What this task involves |
Reproduce the material word for word, from its first line through the line that contains "click(x=17, y=546)", including both of those lines.

Entries |
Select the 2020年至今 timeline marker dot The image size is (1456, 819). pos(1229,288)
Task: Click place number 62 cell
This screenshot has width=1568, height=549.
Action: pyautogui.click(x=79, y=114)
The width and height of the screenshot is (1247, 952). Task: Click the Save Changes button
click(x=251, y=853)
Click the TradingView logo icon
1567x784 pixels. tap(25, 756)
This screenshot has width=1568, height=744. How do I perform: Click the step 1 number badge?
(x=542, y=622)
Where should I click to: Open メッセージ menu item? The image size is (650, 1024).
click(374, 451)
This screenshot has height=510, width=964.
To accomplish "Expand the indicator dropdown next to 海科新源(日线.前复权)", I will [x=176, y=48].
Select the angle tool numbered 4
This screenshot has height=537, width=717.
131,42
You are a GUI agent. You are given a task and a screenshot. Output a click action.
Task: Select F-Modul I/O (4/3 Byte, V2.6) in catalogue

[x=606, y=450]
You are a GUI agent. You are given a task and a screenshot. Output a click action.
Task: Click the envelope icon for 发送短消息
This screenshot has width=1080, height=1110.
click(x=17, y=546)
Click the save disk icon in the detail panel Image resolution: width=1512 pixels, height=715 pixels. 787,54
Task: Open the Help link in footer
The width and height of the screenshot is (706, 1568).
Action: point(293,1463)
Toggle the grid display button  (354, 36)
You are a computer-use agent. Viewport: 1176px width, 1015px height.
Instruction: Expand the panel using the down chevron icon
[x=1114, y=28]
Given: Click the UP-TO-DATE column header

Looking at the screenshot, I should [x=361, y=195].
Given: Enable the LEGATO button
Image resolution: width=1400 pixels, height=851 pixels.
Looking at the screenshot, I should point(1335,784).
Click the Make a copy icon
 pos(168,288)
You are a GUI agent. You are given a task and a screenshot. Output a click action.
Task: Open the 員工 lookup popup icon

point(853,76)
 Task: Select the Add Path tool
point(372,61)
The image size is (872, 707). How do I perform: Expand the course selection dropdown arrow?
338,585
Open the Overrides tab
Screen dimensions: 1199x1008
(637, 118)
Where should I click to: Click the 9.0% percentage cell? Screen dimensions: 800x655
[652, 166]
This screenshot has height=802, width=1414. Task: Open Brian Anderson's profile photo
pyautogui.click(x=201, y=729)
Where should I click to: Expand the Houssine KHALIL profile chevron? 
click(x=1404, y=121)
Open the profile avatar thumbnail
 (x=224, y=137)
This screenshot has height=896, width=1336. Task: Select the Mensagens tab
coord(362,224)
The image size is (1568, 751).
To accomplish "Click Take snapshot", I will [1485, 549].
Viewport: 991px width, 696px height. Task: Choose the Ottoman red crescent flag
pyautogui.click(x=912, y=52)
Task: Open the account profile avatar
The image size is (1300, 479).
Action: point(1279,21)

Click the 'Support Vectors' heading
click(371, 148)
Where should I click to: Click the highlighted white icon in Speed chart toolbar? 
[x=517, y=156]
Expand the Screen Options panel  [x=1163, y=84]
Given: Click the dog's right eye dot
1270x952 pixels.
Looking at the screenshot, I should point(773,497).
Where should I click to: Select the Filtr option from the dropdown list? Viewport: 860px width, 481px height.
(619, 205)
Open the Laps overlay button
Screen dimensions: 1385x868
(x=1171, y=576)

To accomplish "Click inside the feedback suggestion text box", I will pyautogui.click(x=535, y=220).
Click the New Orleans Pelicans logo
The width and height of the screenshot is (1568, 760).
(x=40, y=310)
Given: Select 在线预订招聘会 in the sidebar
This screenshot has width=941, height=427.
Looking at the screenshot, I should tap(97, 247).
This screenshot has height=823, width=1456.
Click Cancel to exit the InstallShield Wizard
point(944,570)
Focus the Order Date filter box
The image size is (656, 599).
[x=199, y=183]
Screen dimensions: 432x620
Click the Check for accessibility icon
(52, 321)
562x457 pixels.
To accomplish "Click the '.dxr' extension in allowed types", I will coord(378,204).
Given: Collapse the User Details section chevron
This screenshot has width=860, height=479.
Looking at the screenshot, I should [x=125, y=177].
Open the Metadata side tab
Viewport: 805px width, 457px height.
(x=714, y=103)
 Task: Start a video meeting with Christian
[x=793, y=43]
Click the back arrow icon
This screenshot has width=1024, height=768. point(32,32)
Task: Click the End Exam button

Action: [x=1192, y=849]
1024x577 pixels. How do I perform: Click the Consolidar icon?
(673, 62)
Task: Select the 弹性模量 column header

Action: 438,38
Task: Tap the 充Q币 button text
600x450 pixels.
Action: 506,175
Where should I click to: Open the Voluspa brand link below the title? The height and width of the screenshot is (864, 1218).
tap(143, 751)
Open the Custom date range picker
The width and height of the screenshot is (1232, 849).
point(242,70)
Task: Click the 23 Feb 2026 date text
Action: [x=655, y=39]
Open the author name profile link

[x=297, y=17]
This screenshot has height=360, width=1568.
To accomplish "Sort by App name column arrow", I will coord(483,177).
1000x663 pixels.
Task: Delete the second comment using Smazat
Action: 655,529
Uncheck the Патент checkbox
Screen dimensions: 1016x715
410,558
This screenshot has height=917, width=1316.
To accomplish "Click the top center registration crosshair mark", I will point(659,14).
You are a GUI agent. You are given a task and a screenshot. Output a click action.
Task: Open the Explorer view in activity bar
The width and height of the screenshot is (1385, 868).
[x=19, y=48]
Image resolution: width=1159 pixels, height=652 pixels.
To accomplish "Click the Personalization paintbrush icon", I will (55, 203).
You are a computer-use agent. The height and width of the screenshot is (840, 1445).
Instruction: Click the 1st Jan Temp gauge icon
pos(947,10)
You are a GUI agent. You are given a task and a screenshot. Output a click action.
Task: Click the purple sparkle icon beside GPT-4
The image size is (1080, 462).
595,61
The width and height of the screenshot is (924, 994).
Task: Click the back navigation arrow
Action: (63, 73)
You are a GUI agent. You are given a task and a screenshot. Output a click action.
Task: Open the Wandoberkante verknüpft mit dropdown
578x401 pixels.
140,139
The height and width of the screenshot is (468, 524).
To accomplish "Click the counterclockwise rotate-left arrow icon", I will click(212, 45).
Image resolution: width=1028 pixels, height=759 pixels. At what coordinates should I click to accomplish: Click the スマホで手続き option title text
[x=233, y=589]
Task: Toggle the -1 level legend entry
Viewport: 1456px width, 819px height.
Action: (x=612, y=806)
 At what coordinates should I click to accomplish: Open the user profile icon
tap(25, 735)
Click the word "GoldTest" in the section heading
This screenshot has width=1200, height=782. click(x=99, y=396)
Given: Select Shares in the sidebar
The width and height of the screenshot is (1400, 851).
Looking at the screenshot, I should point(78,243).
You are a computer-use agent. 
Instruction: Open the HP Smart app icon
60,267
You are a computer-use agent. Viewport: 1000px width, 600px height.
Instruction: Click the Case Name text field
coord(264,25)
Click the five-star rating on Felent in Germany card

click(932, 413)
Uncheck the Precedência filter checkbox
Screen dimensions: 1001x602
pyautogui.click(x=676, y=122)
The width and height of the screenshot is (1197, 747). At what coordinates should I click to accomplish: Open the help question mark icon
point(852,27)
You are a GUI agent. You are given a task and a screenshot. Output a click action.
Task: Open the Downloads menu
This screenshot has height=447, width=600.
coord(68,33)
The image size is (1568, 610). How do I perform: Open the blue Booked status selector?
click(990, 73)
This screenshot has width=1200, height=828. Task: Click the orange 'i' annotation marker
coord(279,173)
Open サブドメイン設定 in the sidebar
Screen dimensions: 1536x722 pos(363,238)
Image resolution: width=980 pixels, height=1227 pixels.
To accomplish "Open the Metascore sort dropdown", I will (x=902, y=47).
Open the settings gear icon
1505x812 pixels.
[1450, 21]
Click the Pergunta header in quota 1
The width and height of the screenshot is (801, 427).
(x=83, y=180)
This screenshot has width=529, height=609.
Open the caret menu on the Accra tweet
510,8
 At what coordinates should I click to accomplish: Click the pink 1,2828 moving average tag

The answer |
Select the 2020年至今 timeline marker dot The image size is (1456, 819). pos(1229,288)
Task: Click place number 62 cell
This screenshot has width=1568, height=549.
Action: pyautogui.click(x=79, y=114)
The width and height of the screenshot is (1247, 952). Task: Click the Save Changes button
click(x=251, y=853)
Click the TradingView logo icon
1567x784 pixels. tap(25, 756)
This screenshot has width=1568, height=744. How do I perform: Click the step 1 number badge?
(x=542, y=622)
Where should I click to: Open メッセージ menu item? The image size is (650, 1024).
click(374, 451)
This screenshot has height=510, width=964.
To accomplish "Expand the indicator dropdown next to 海科新源(日线.前复权)", I will [x=176, y=48].
Select the angle tool numbered 4
This screenshot has height=537, width=717.
131,42
You are a GUI agent. You are given a task and a screenshot. Output a click action.
Task: Select F-Modul I/O (4/3 Byte, V2.6) in catalogue

[x=606, y=450]
You are a GUI agent. You are given a task and a screenshot. Output a click action.
Task: Click the envelope icon for 发送短消息
This screenshot has width=1080, height=1110.
click(x=17, y=546)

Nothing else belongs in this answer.